Ideas are important. Growing up, I was surrounded, for the most part, by people who had the same center to their ideas: Christ. I grew into that and accepted Christ as my own Savior, the center of all my ideas and beliefs. For a while, I did not encounter anything so different from that on a regular basis.
And then, I went to college. Now on an almost daily basis, I sit and try to learn in an atmosphere not Christ-centered for the first time. I find myself constantly on my guard and extremely hesitant to accept any ideas being taught without inspection because I do not want to integrate false and dangerous ideas into my belief system. I do not want to base my life on unstable and false ideologies. But, it's hard, and sometimes I feel like giving up and shutting down completely, not accepting anything. To try to find the truth and the good amidst the perverted and off-center curriculum constantly is tiring. I get angry at the statements that focus on irrelevant issues and forget the real problem. When the obvious truth may not be spoken for fear of offending someones sensitivities, I wonder if anything can or should be learned in this class. I have become more cautious, even to the point of cynicism, when certain topics are brought up.
In all this, I yearn to find a break from this in church. That is where I go to worship and fellowship with fellow believers, to be built up in Christ. However, I have become suspicious of everything I hear there as well. I have heard some statements, even from the mouths of trusted church leaders, in our local congregation and on the denominational level, that are...well, worrisome. As a younger Christian, I hesitate to criticize Christians who are older than myself. I believe God intends for younger folk to learn from the elders. However, when I hear statements that imply a doctrine that is blatantly anti-scriptural, it throws me into doubt and questioning. More than I would be afraid to learn some wrong theory about the brain, I would shrink from accepting any even potentially heretical theology. If I cannot trust church leaders, who are major instructors in the faith, who can I trust to teach sound, scriptural doctrine. Now, I realize that rejecting the church because of statements of a few people would be wrong. Christians are made to live in community as the body of Christ, not on individual little self-controlled islands. I am learning the (should-be-obvious) truth that God works through faulty people as He is working in them. They will not be perfect. The body of Christ is not yet perfected and God is working. I will not reject the church because of the faulty people in it. I happen to be one of them and unified is the only way the church will grow and improve.

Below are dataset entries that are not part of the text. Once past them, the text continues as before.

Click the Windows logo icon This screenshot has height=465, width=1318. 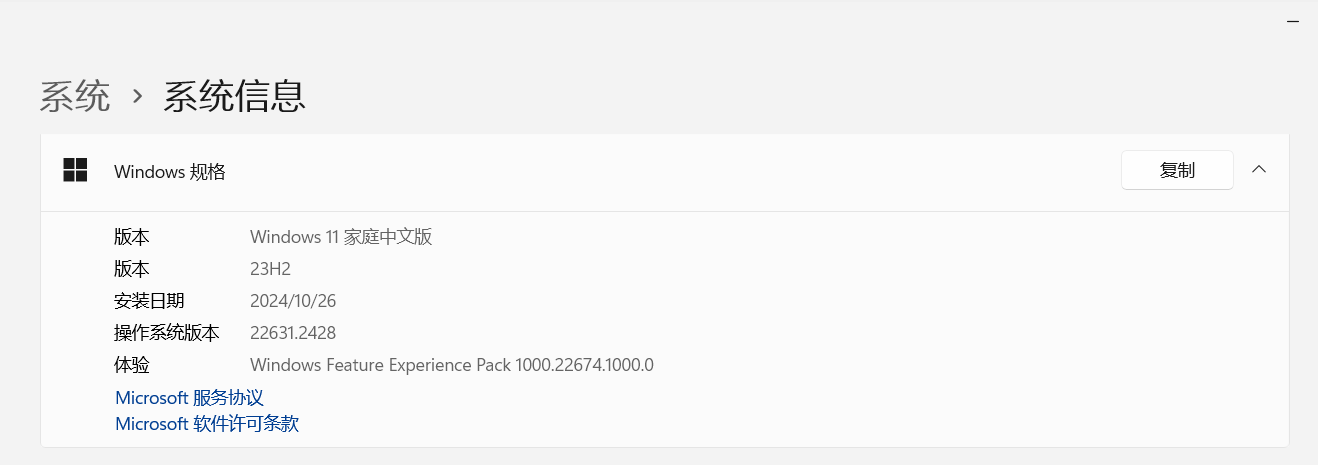pos(75,171)
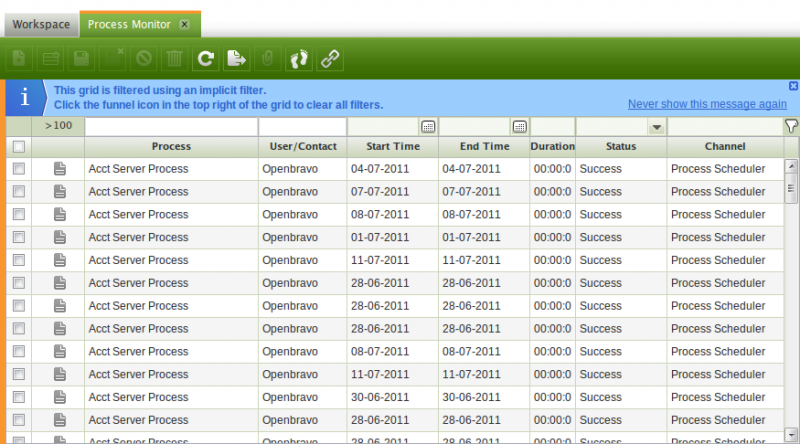The image size is (800, 444).
Task: Open the End Time filter calendar
Action: [x=519, y=127]
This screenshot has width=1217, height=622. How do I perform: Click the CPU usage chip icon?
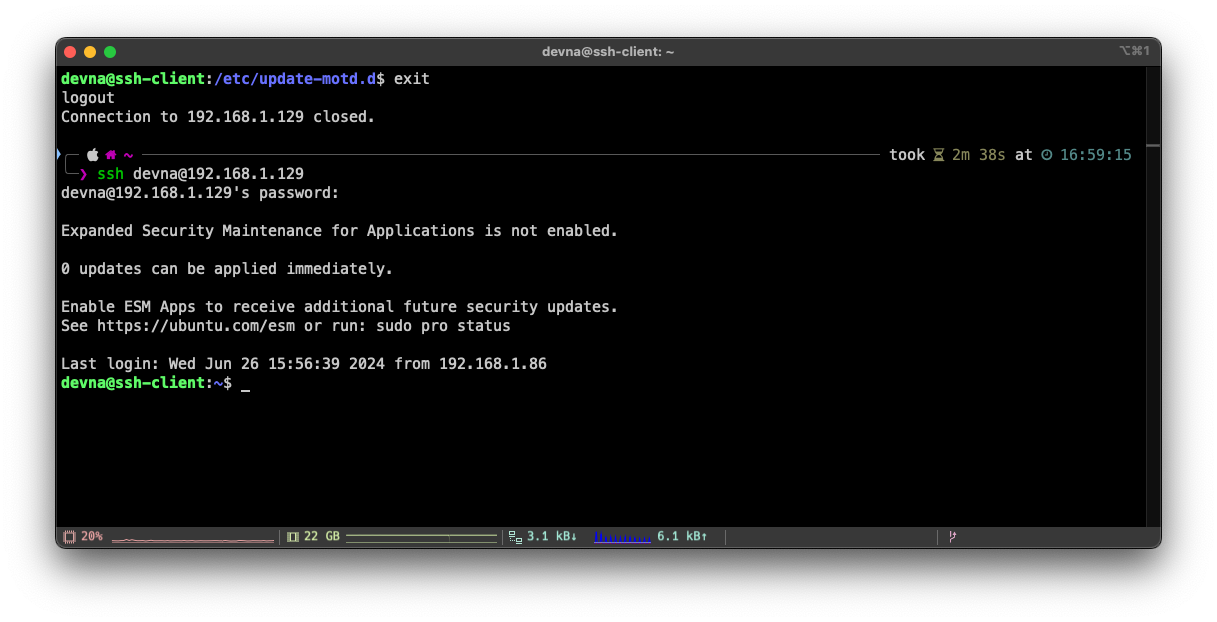(69, 537)
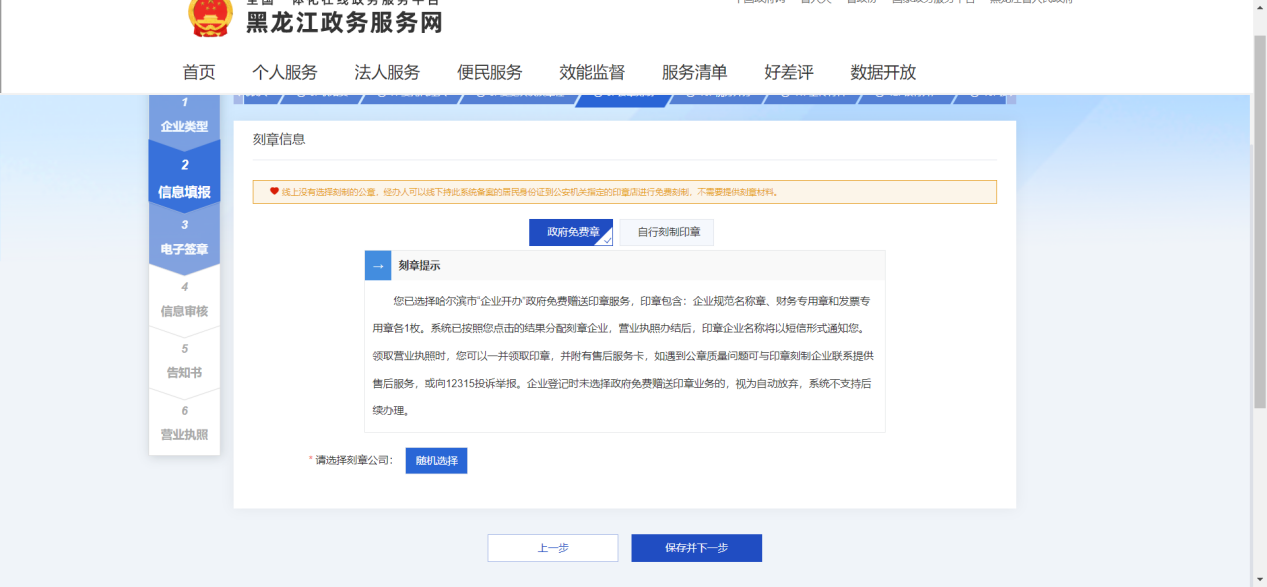1267x587 pixels.
Task: Go to 法人服务 in navigation
Action: point(387,72)
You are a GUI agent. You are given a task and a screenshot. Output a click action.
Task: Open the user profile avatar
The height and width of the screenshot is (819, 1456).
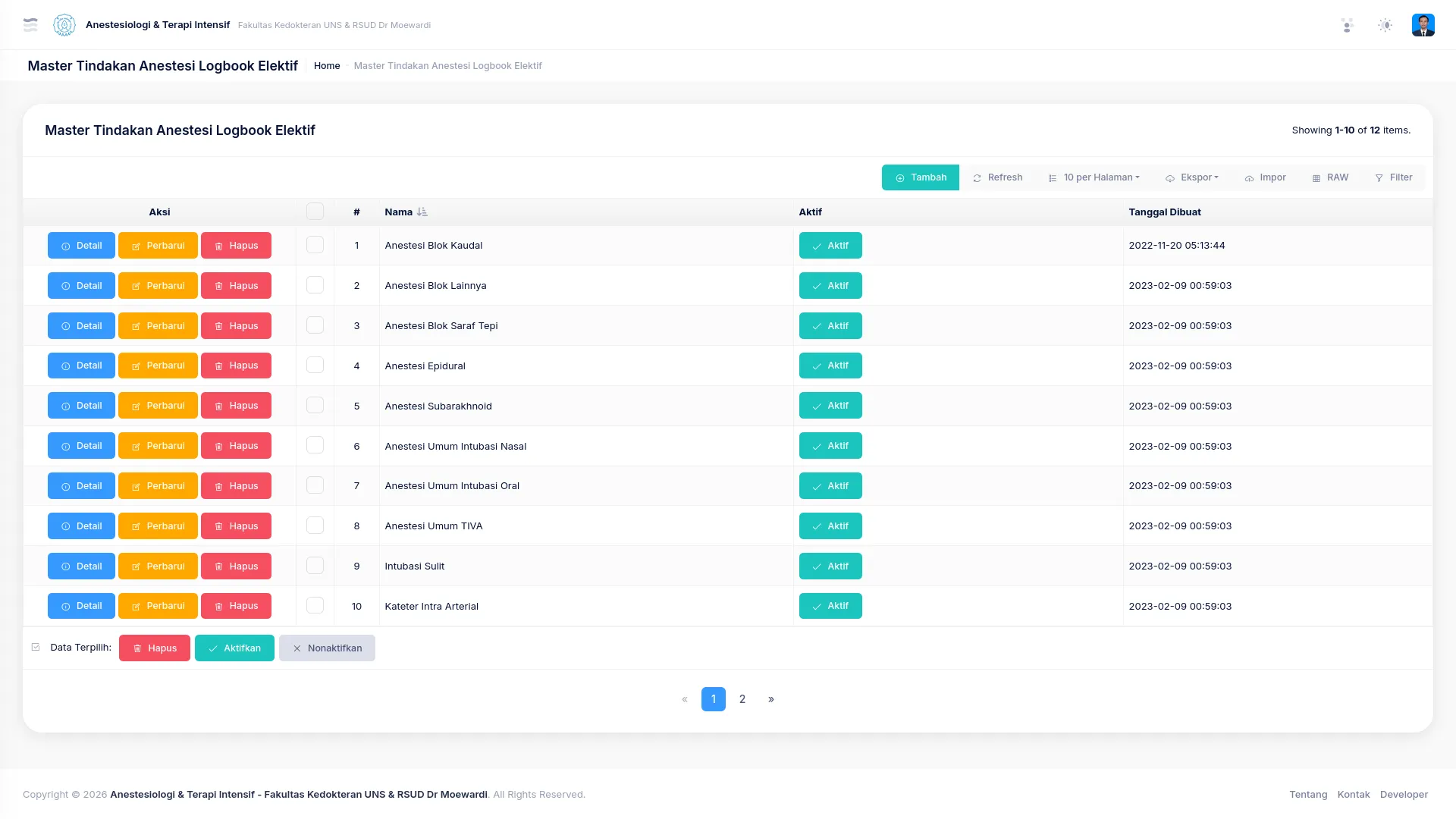(1423, 25)
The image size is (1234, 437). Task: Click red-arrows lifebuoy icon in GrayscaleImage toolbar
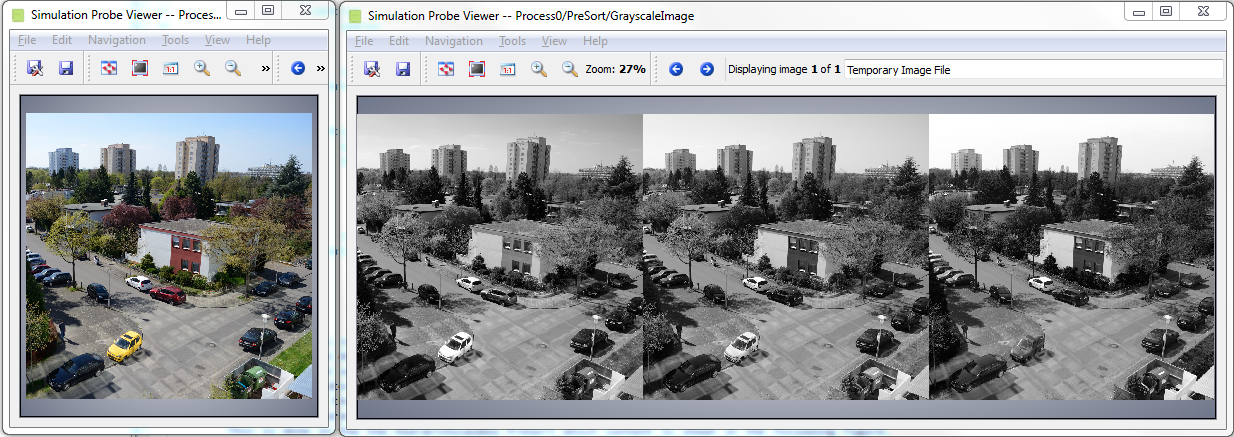(x=446, y=69)
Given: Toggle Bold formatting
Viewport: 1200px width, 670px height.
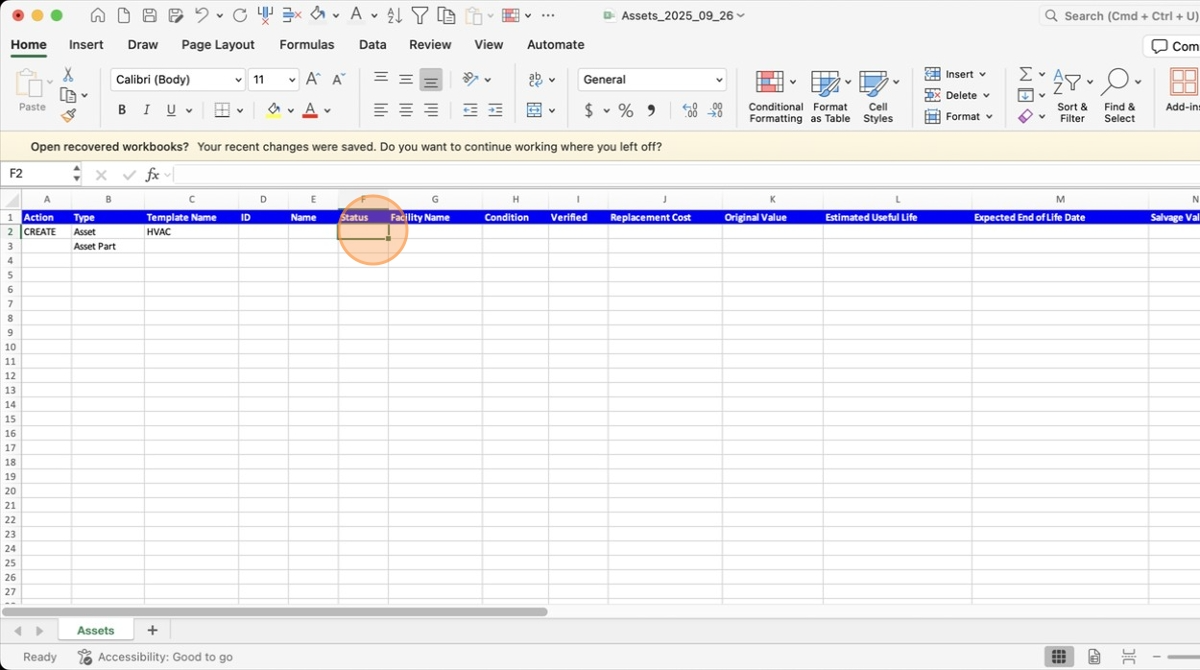Looking at the screenshot, I should (x=122, y=110).
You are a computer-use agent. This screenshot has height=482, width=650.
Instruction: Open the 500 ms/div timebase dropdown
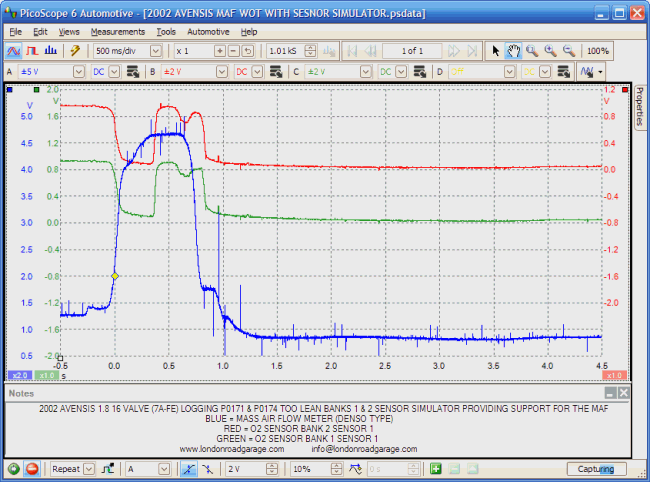tap(157, 50)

But, back to ideas outside the church.
When I am participating in secular amusements like movie-going and other things, I have found myself struggling to enjoy them because of my concern about accepting any bad ideologies. I could simply separate myself entirely from anything secular to try to escape unsavory ideas, but, like I noted earlier, I would not be able to escape them all by running to the church, even though I would be in an atmosphere in which people would be (or at least should be) trying to learn and grow closer to God's truth. Currently, I know God has me where I am, going to college, studying psychology. In my studies I have confronted and will continue to confront faulty and even lethal ideologies. However, I have faith that God will strengthen me to be able to face them, weed out the truth from them, and be able to fight the lies.
Yes, ideas are important and good ones may seem hard to come by. But the most important thing is to keep God at the center of all ideas and beliefs. From there, everything else will come into line. When every idea, thought, belief system is measured according to God's truth, one will be able to tell what is good and what must be discarded as falsehood.